Com ameaças de “atira na cabeça dele”, encapuzados espancaram conselheiro de meio ambiente em Rio Grande da Serra; entidades apontam tentativa de silenciamento.

Foto: Arquivo pessoal
O ambientalista José Soares da Silva, morador de Ribeirão Pires e vice-presidente do Movimento em Defesa da Vida do Grande ABC (MDV-ABC), foi alvo de uma violenta agressão na tarde do último dia 8 de junho, o ambientalista conversou com o DiárioRP. O ataque aconteceu na Estrada Flávio Humberto Rebizzi, em Rio Grande da Serra, enquanto o militante fotografava uma área ligada às obras de interligação entre a represa Billings e o Sistema Alto Tietê — empreendimento da Sabesp orçado em R$ 1,4 bilhão e que conta com recomendação de paralisação por parte do Ministério Público de São Paulo (MPSP).

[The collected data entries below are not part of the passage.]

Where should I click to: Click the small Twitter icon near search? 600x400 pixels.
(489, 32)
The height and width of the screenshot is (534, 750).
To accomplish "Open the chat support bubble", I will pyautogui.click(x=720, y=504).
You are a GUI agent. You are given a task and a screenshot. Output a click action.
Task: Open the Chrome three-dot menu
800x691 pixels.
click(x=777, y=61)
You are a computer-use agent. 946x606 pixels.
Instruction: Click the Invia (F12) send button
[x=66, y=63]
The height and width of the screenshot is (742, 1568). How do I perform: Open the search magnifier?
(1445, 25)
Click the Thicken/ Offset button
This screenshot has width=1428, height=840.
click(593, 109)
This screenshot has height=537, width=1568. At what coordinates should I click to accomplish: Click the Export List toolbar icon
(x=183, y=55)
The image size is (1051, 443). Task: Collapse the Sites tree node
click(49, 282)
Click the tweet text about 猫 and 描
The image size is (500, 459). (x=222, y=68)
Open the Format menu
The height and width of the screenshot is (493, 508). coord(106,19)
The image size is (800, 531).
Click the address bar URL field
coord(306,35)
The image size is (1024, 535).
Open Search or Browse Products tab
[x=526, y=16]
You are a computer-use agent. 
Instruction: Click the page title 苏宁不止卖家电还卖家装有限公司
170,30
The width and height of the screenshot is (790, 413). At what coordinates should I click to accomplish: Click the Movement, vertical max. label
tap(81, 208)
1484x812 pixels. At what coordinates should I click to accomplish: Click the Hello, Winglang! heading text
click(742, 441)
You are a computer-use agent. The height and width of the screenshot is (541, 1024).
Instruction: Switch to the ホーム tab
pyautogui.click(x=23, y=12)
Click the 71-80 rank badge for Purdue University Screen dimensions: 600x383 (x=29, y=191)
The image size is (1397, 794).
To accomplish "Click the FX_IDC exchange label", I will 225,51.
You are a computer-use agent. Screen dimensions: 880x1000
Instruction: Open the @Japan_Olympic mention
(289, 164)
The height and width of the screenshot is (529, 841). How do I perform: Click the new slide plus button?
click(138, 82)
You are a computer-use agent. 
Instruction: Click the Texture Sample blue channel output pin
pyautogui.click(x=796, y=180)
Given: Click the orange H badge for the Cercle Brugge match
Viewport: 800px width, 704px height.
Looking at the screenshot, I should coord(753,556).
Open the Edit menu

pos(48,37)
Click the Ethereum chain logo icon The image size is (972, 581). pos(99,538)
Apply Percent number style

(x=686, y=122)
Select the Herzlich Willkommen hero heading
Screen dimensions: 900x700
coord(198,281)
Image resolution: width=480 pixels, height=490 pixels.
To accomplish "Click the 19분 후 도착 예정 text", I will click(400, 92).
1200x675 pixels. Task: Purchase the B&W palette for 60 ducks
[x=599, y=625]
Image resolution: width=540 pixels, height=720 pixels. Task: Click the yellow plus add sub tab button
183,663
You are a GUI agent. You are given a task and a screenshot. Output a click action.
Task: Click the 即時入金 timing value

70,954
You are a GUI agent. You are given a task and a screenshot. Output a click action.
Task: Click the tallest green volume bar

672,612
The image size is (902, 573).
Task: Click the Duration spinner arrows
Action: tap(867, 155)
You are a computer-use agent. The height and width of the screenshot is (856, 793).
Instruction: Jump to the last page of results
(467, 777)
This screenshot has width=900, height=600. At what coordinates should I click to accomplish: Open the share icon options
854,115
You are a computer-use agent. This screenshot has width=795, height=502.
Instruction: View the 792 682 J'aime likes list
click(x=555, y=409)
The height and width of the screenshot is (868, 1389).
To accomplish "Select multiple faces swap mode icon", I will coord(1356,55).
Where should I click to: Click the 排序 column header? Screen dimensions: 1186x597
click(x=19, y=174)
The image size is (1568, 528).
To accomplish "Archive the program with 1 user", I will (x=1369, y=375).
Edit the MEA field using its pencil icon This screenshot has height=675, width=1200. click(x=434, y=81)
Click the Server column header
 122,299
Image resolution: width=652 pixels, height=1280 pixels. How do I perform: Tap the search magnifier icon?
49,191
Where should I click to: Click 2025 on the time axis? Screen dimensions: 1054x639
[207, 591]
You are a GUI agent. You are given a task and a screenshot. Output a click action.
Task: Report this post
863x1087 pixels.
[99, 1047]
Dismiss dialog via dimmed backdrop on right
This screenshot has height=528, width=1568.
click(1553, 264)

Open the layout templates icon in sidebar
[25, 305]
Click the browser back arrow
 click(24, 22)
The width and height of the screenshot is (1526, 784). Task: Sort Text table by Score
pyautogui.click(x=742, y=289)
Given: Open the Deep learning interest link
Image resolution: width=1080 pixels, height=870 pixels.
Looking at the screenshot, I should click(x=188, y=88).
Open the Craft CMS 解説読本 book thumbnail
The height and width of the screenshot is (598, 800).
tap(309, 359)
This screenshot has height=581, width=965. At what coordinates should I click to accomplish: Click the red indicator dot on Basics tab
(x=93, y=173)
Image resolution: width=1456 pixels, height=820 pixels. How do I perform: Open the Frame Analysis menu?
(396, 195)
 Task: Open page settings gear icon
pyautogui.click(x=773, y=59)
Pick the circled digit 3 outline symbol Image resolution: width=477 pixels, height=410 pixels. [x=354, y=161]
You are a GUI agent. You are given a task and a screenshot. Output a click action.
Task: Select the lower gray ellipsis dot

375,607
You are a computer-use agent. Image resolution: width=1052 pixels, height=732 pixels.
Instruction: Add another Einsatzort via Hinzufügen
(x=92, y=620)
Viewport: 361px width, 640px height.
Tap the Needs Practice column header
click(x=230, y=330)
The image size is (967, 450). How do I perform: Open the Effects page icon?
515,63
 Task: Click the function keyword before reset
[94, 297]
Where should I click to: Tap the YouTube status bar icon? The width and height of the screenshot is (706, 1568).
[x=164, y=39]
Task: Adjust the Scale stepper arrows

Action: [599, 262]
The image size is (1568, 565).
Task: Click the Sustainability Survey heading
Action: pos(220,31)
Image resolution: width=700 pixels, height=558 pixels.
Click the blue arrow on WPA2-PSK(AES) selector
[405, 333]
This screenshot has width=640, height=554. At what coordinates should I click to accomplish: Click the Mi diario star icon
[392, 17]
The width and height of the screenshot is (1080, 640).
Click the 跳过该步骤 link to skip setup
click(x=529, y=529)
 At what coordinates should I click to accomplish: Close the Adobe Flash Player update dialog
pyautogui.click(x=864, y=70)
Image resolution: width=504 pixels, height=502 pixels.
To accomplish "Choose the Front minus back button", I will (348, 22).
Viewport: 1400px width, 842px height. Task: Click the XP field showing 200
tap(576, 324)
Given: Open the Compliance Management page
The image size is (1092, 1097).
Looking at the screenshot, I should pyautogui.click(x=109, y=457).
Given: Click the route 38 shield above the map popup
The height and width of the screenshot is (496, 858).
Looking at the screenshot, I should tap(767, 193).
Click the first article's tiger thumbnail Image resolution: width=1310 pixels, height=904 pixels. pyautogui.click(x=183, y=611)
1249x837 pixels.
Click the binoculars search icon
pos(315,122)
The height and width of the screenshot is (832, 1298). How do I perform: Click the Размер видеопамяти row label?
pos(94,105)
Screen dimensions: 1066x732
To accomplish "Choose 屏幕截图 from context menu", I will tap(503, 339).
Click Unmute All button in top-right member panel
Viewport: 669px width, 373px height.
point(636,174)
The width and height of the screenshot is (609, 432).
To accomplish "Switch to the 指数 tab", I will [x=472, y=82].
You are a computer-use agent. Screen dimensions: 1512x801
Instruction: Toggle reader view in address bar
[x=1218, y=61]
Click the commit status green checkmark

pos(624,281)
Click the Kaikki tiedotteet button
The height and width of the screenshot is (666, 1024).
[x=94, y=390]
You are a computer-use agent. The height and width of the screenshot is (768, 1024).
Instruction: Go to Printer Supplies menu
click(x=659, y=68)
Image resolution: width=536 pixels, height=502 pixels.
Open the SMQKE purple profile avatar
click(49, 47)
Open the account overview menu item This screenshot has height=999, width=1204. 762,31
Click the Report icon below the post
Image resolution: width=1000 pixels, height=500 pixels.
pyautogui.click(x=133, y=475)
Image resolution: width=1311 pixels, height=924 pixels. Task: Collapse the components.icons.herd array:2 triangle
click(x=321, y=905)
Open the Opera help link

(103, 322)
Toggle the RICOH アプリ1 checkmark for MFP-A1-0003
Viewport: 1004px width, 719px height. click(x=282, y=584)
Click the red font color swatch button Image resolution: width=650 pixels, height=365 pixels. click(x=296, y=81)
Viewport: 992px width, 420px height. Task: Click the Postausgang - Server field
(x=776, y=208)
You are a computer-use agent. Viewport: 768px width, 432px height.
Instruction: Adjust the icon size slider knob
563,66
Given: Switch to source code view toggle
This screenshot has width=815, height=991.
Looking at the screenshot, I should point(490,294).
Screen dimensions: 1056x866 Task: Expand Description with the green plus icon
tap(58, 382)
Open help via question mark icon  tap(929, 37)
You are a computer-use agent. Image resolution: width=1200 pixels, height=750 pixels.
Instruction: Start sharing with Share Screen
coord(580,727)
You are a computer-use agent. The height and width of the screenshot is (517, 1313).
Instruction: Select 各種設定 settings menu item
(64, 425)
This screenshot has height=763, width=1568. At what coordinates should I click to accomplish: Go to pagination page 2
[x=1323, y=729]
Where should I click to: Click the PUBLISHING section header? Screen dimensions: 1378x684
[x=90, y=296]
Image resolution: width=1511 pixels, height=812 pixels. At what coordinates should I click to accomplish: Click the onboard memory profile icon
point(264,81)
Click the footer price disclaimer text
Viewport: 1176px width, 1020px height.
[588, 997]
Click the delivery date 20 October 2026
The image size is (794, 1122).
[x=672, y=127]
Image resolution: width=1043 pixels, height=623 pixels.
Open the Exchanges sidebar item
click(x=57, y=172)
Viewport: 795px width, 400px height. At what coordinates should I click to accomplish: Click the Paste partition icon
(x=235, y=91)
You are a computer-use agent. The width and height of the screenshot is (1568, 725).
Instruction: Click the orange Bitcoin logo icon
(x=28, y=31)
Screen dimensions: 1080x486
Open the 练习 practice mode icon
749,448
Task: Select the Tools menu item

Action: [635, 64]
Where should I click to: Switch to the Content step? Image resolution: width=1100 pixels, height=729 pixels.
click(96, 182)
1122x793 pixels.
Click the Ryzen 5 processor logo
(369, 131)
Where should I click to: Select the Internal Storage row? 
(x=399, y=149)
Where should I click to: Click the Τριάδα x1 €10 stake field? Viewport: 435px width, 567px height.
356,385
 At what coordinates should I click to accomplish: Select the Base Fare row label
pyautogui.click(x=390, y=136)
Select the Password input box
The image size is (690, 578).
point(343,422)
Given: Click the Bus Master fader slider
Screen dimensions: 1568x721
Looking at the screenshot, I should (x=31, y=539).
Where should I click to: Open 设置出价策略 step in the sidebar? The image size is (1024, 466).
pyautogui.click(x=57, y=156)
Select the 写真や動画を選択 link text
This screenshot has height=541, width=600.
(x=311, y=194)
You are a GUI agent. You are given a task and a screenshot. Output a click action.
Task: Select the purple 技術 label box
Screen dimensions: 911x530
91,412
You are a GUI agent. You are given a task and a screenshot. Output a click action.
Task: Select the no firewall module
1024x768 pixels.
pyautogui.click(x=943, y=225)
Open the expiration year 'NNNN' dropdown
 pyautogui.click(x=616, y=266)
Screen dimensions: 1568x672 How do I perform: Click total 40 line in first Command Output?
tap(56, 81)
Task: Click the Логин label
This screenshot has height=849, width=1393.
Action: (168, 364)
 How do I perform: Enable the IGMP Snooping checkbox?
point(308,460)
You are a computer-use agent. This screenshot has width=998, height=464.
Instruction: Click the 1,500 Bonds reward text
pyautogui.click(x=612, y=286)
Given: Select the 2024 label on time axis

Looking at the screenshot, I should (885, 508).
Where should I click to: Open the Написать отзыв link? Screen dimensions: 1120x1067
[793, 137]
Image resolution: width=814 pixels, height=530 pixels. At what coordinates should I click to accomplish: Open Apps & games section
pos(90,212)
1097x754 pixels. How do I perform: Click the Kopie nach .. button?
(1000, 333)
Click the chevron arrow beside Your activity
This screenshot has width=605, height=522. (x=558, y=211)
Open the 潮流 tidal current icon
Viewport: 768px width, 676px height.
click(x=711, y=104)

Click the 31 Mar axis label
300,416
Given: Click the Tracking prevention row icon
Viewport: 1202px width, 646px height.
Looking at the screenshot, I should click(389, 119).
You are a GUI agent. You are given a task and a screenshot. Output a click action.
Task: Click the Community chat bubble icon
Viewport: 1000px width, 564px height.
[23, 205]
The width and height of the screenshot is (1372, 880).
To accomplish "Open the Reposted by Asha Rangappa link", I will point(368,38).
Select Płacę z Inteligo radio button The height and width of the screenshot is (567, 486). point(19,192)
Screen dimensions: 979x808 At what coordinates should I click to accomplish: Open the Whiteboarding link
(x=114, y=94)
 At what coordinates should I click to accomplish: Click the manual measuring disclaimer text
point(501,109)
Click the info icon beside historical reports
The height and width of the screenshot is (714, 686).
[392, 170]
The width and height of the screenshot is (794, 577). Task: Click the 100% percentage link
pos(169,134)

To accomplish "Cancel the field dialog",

Estrada Flávio Humberto Rebizzi onde Soares foi agredido. Foto: José soares
De acordo com informações do ambientalista, ele caminhava sozinho coletando imagens para subsidiar o inquérito civil do MPSP quando foi abordado por dois homens encapuzados. Um dos agressores tomou seu celular e iniciou o espancamento, concentrando os golpes no rosto e na boca da vítima. Soares relatou ter ouvido ameaças de morte e menções de que seria levado para a mata.
“O cara veio batendo, batendo e xingando. Uma hora ele falou: ‘Atira na cabeça dele aqui mesmo’”, relatou o ambientalista.
Ele conseguiu se desvencilhar e buscou socorro na Unidade de Pronto Atendimento (UPA) de Rio Grande da Serra, onde precisou receber pontos na boca.
Embora os criminosos tenham levado o celular, documentos e cartões, Soares e entidades locais não acreditam em motivação patrimonial. Para o militante, o ato funcionou como uma tentativa de silenciamento. O local do crime vinha sendo monitorado por ele desde 2012 para denunciar passivos ambientais e o descarte irregular de resíduos na entrada do município. As fotos tinham como objetivo apresentar à promotoria detalhes geográficos e impactos que, segundo ele, deveriam ser considerados no licenciamento ambiental da adutora.
O caso foi registrado eletronicamente e encaminhado para a Delegacia de Polícia de Rio Grande da Serra, que ficará responsável pelas investigações. A Polícia Civil já requisitou o exame de corpo de delito.
Em nota oficial, a Frente Ambientalista do ABCDMRR repudiou o ataque, classificando-o como uma tentativa de intimidação contra o movimento socioambiental da região, e cobrou rigorosa apuração das autoridades.